▸ GOAL OF THE EXERCISE
Beginning with the line that contains "The width and height of the screenshot is (625, 384).", repeat each line exactly through the end of the listing below. Pictures stay out.

▸ DATA FOR THIS EXERCISE
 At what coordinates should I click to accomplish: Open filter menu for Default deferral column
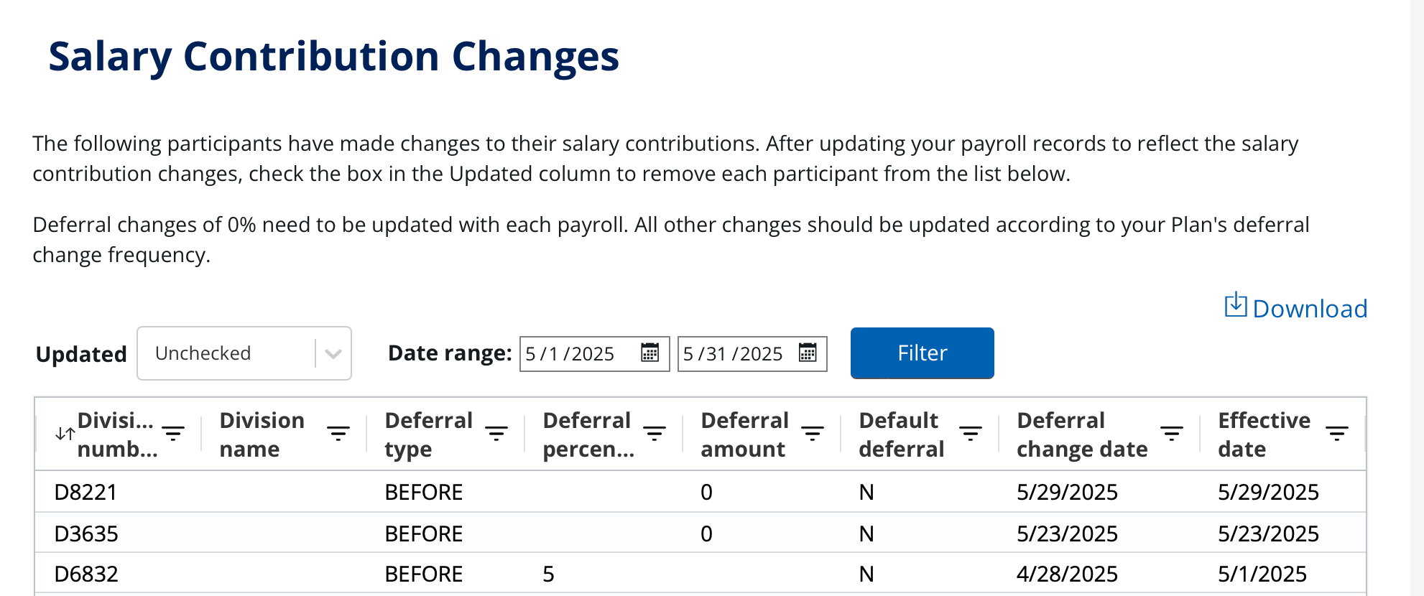click(971, 433)
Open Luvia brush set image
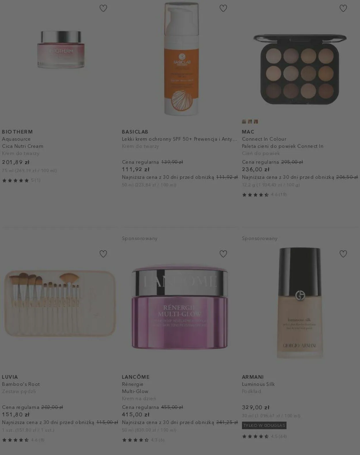 60,303
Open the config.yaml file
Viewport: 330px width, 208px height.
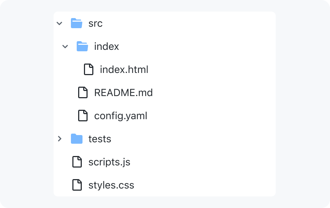tap(120, 116)
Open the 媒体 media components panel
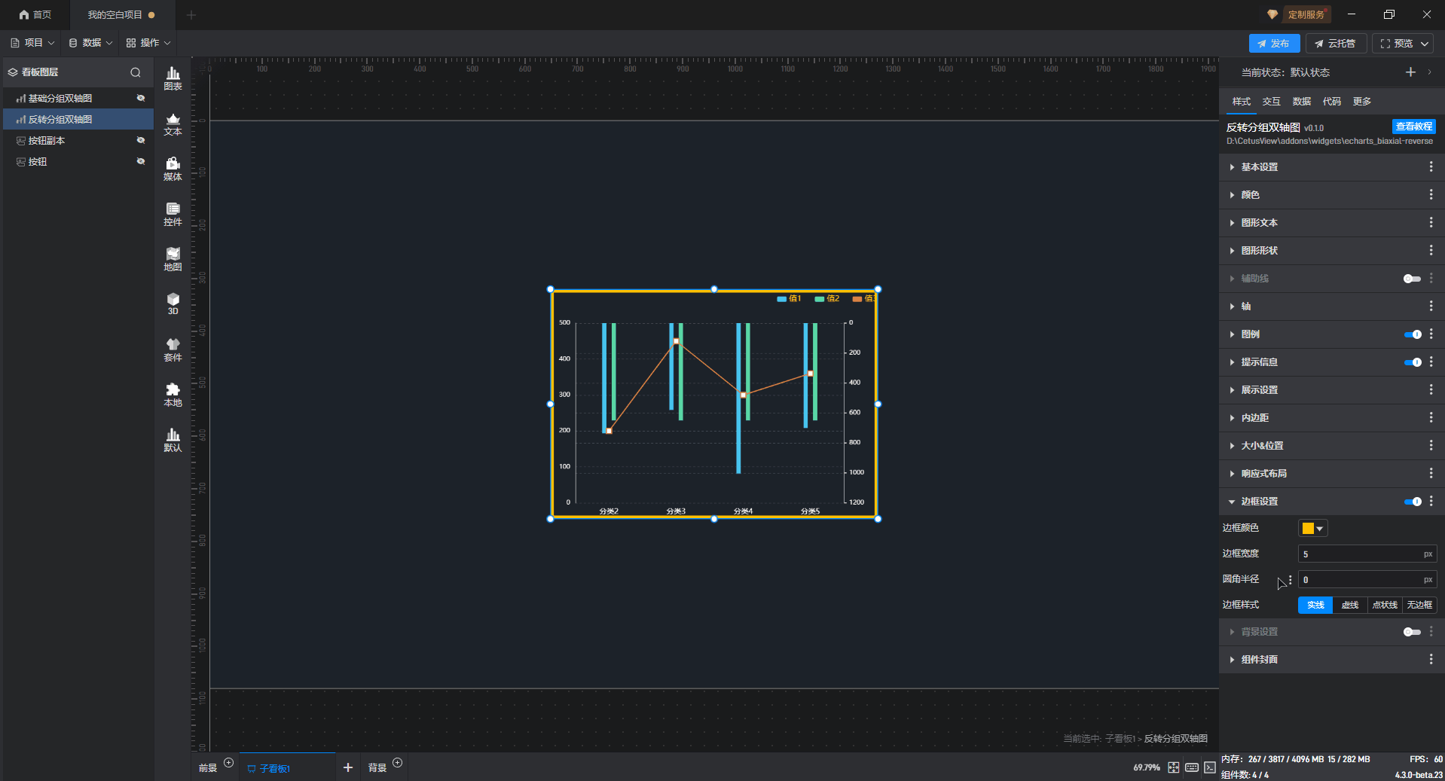The width and height of the screenshot is (1445, 781). tap(173, 169)
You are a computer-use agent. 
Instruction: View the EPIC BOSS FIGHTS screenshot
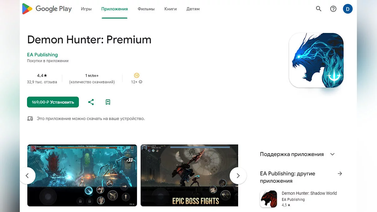point(189,175)
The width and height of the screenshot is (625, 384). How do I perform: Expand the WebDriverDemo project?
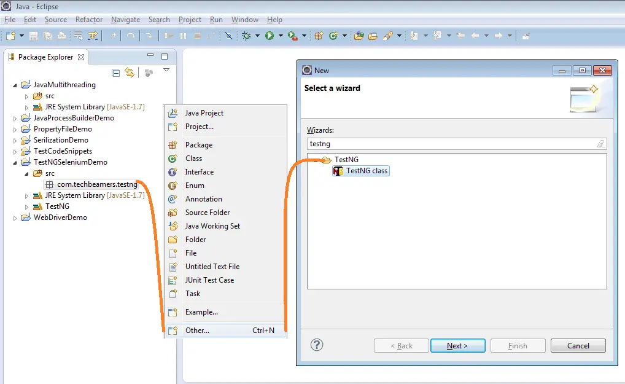coord(15,217)
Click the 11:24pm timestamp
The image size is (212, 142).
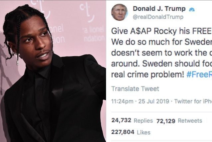[x=122, y=101]
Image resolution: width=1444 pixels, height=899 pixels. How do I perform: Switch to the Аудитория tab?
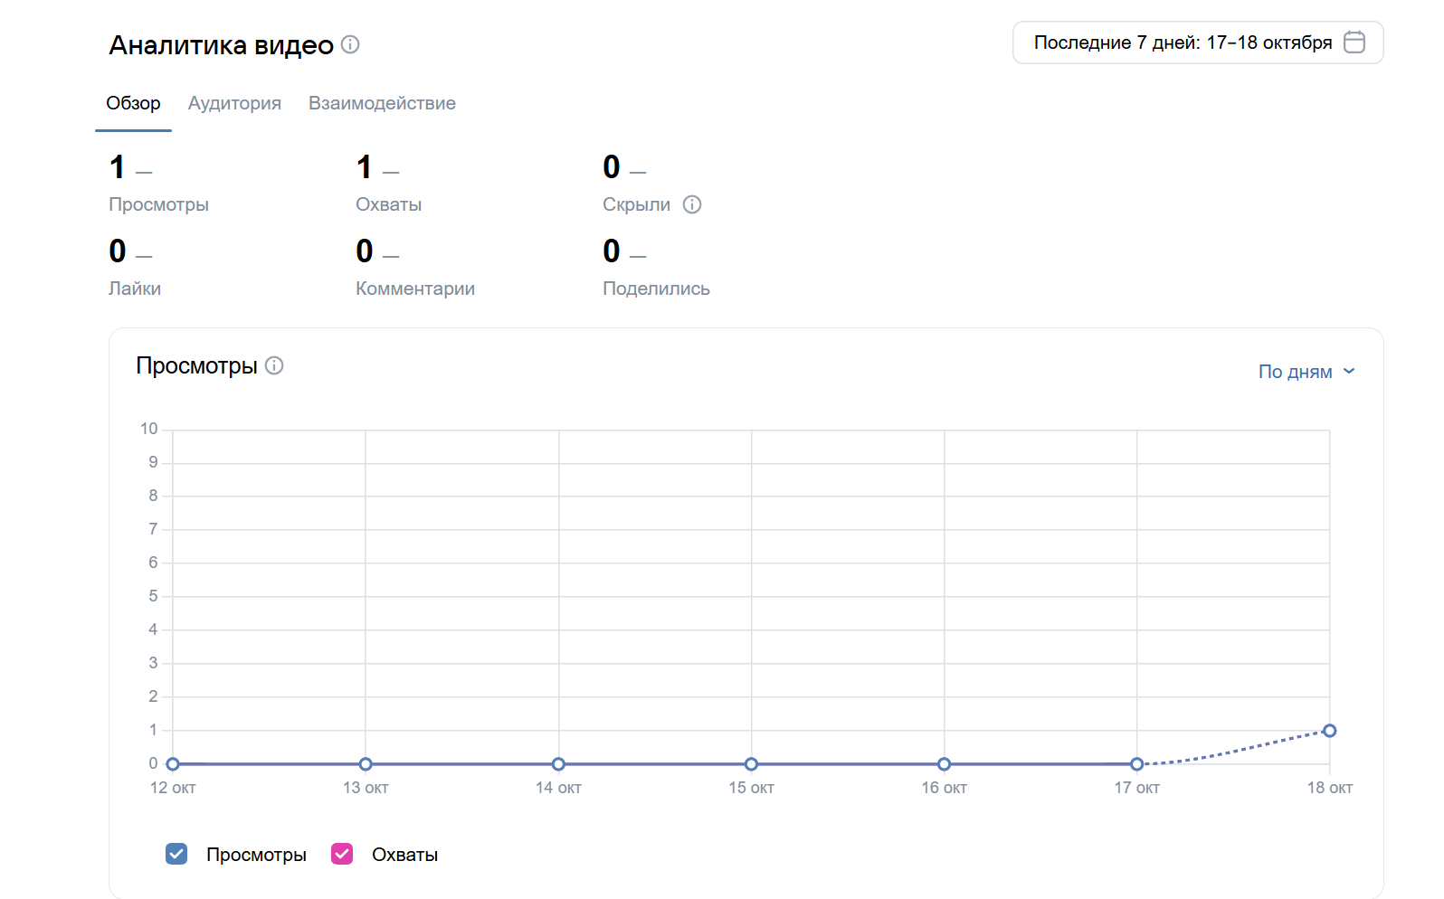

▸ OUTPUT
The width and height of the screenshot is (625, 384). How do I perform: Expand the WebDriverDemo project?
coord(15,217)
Click the 11:24pm timestamp
The image size is (212, 142).
[x=122, y=101]
Image resolution: width=1444 pixels, height=899 pixels. How do I perform: Switch to the Аудитория tab?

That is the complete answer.